→ **OBJECTIVE 1**: List the usernames of everyone who posted in the forum thread on low light tanks.

→ **TEXT**:
# Low light tank pics? Low light tank area?



## CKJ (Oct 3, 2008)

Was wondering if there was a place or thread that just shows pics of peoples low light tanks or is there an area that's just for low light tanks?

I thought the low tech was the area I might find this but even that is high light stuff.

Just wondering as my tank is just a low light tank and i'm looking for inspiration for decorating and plants and fish and such and was hoping theire might be a good thread or area that has all that.

Would this be a good thread to maybe start? "Pics of your low light tanks"

Thanks

Cindy


----------



## TFish5 (Jul 12, 2011)

http://www.plantedtank.net/forums/low-tech-forum/99729-low-tech-tank-show-tell-low.html
Some of these do have higher lighting, but there are also some very low lit tank as well. I like the idea of having a low light thread, compared to a "low-tech"...


----------



## CKJ (Oct 3, 2008)

Oh yah I love that thread. Was up till 2am the other night going through that and still didn't finish looking at all the pics. Took a good long time to get through that and so many beautiful tank pics but most all it seems don't have low lighting really.

And i've been though the low light plant list and I love that thread too.

Thanks


----------



## BBradbury (Nov 8, 2010)

*Low Light Tanks*

Hello CKJ.. 

I love that idea! I don't think it would hurt to post a pic of one of my low light, low tech tanks. This one is an old time 55 G I picked up quite a while ago. Don't think they even make 55 Gs with the dimensions of this one any more. Anyway, I have one 6500 K, 40 watt, T12 bulb and quite a number of plants in it. I use this tank to experiment with plants and liquid ferts to see what happens if anything.

B


----------



## CKJ (Oct 3, 2008)

Thank you BBradbury for showing me a pic of your low light tank! Hopefully others will too!

My poor tank needs some tlc for sure! It's been without fish for some time. I kept the filter and everything going. And a friend just gave me all his fish. 

2 rainbows
1 golden gourami
2 buenos aries tetras
1 bloodfin tetra
1 unknown tetra?

→ **OBJECTIVE 2**: Arrange the rows below as a Markdown table with the columns No. and Line, beginning at the first line of the rows and stopping after the line that contains "Action: point(675,532)". Skip blank lines and leave the pictures out.

→ **PROVIDED RECORDS**:
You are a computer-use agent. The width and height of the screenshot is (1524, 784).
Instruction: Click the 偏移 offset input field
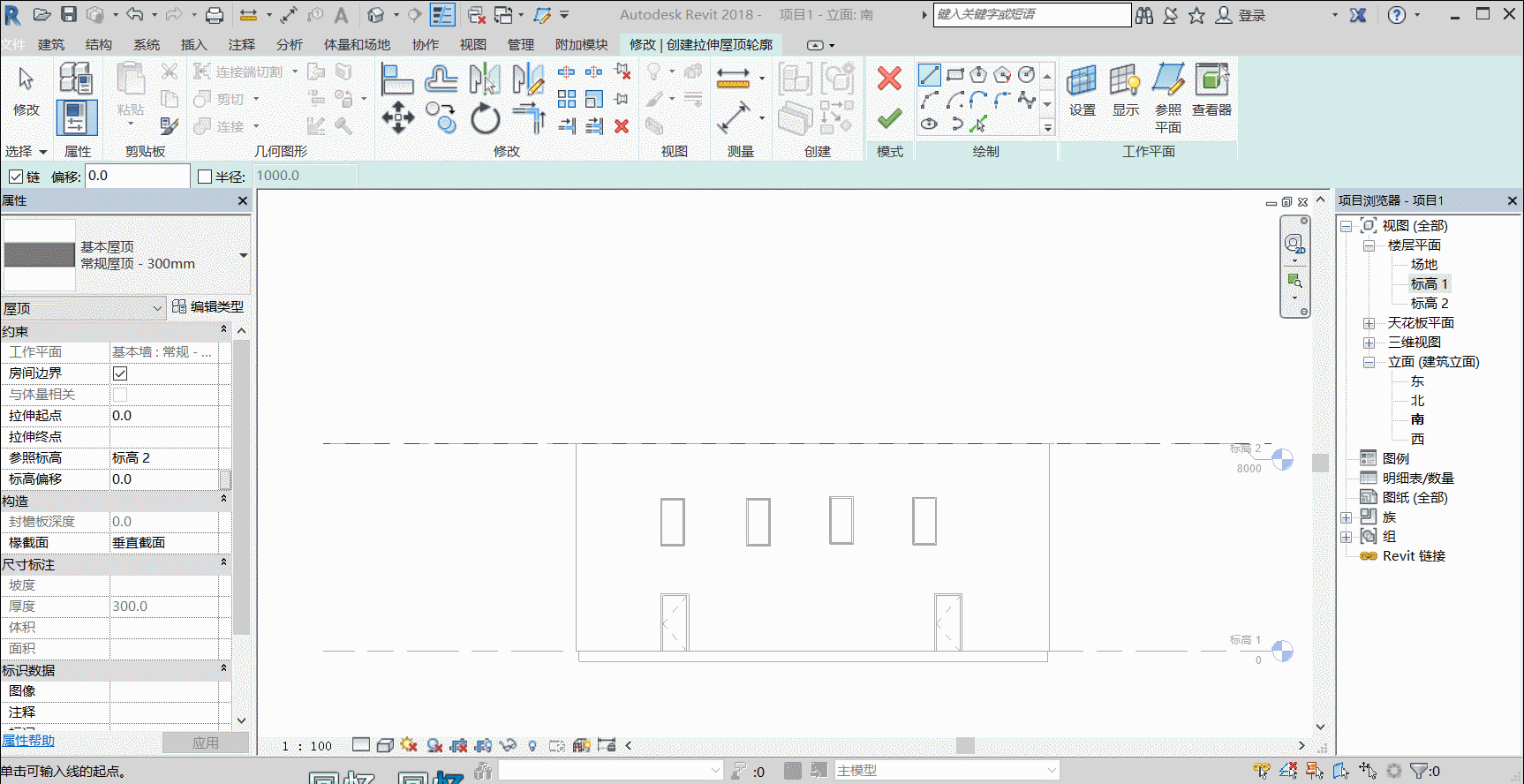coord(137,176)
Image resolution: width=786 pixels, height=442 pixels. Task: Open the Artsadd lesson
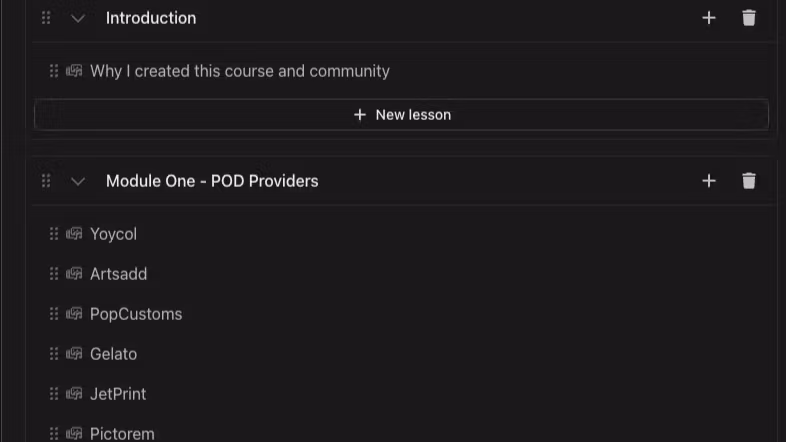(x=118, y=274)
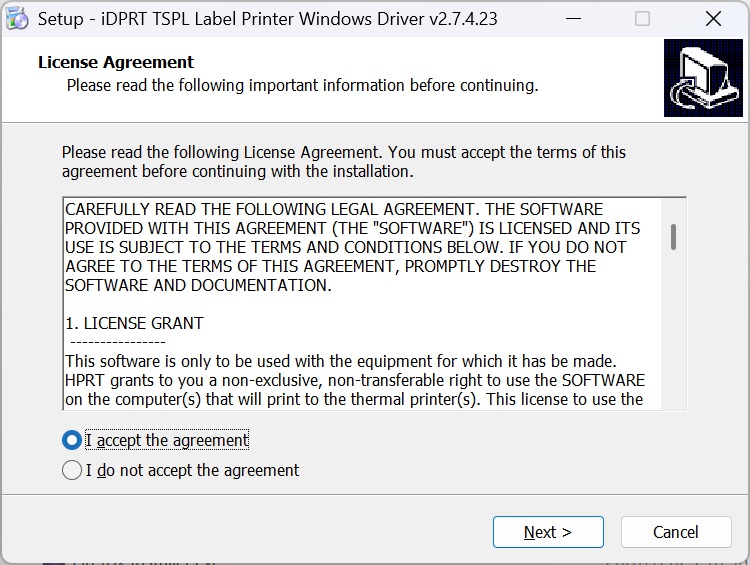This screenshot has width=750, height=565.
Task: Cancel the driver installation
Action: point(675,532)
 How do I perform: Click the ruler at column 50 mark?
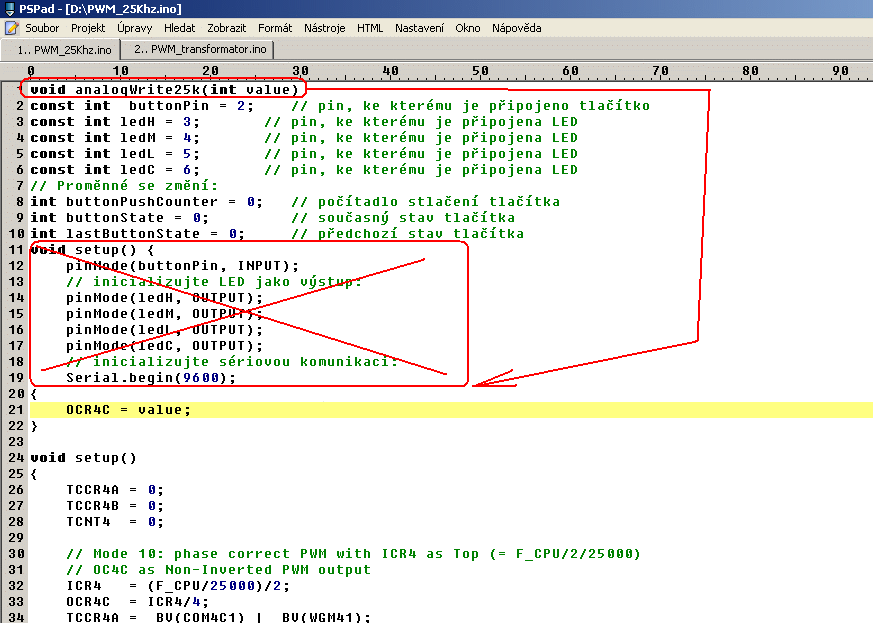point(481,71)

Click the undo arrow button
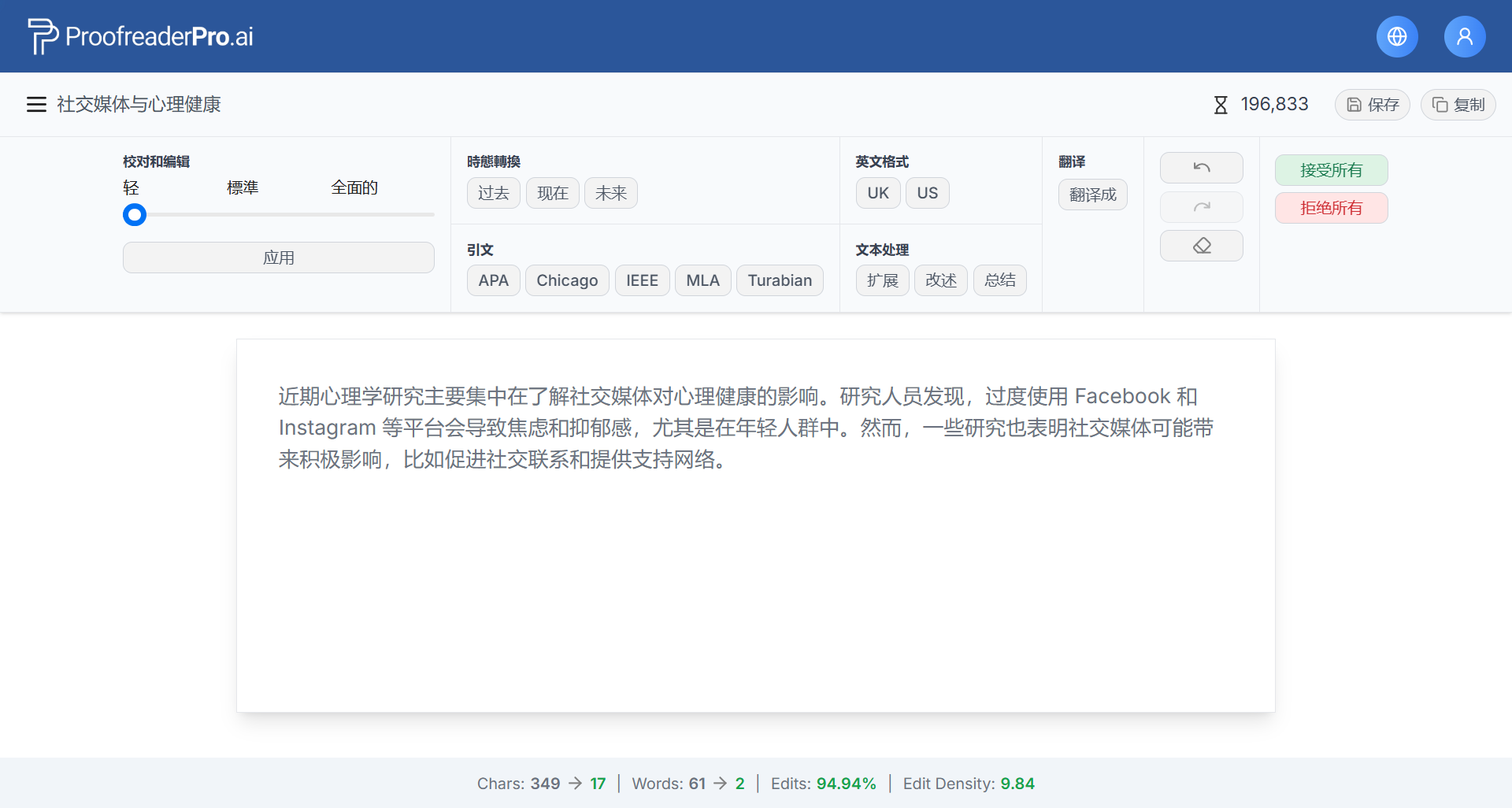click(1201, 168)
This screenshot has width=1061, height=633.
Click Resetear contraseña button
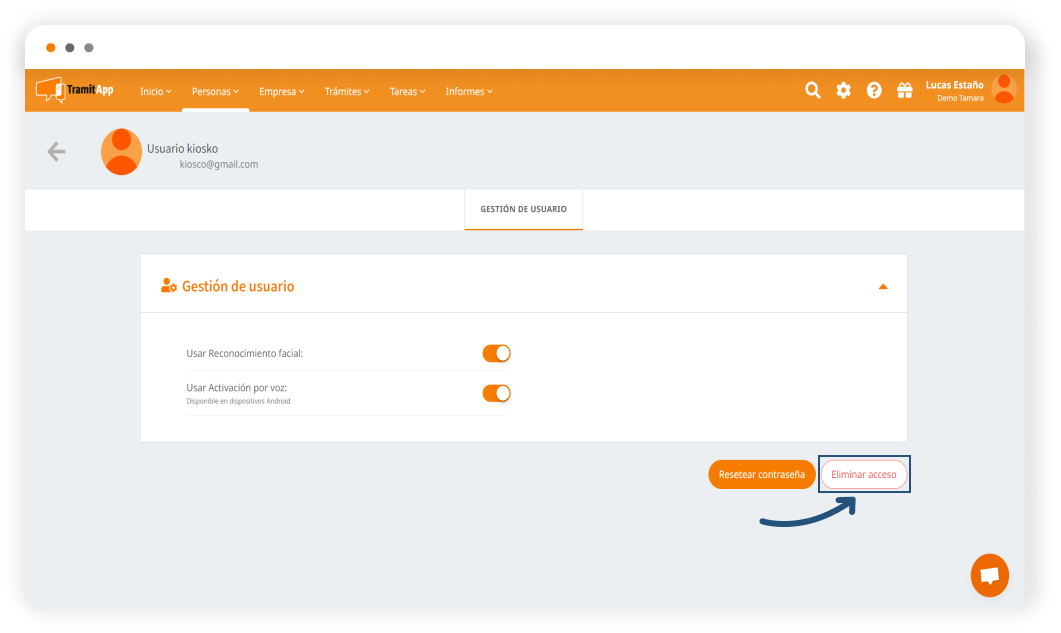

→ **EXPECTED ANSWER 1**: CKJ, TFish5, BBradbury

→ **EXPECTED ANSWER 2**:
| No. | Line |
|---|---|
| 1 | You are a computer-use agent. The width and height of the screenshot is (1524, 784). |
| 2 | Instruction: Click the 偏移 offset input field |
| 3 | coord(137,176) |
| 4 | Image resolution: width=786 pixels, height=442 pixels. Task: Open the Artsadd lesson |
| 5 | (x=118, y=274) |
| 6 | This screenshot has width=750, height=565. |
| 7 | Task: Cancel the driver installation |
| 8 | Action: point(675,532) |